The EBITA margin was 22% (2009: 18%*). The prior year margin excluding restructuring charges was 20%*.

Marketplace

The business environment for SMEs in North America remains challenging, although we did see some improvement in confidence over the year. Within our North American business we have seen progress across a range of initiatives such as premium support and renewals, cross-sell of payments into our ERP base, the launch of several connected solutions, continued increase in our customer satisfaction and brand awareness scores, and the reinvigoration of our channel partners.

In North America, emerging businesses are seeking lowest cost start-up support while mature businesses are seeking both growth opportunities and more efficient operations through their existing technology investments. Sage’s Billing Boss and Payment Boss solutions address the needs of emerging micro businesses, with online tools delivering the low cost and ubiquitous access they require. For more established and mature businesses Sage launched a series of connected services including eMarketing and ePhilanthropy (for non-profit organisations) which enable these companies to drive low cost business development through cloud computing integrated to back-office systems.

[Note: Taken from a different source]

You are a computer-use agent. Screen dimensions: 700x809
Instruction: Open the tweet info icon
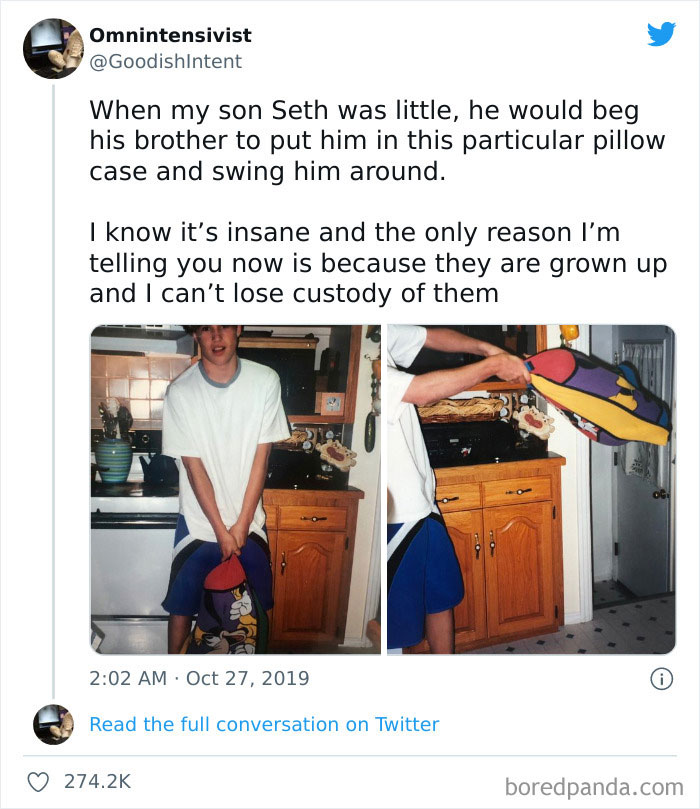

* Underlying figures neutralise the impact of foreign exchange movements and exclude amortisation of acquired intangible assets. Foreign currency results for the prior year ended 30 September 2009 have been retranslated based on the average exchange rates for the year ended 30 September 2010 of $1.56/£1 and €1.15/£1 to facilitate the comparison of results.

EBITA is defined as earnings before interest, tax and amortisation of acquired intangible assets.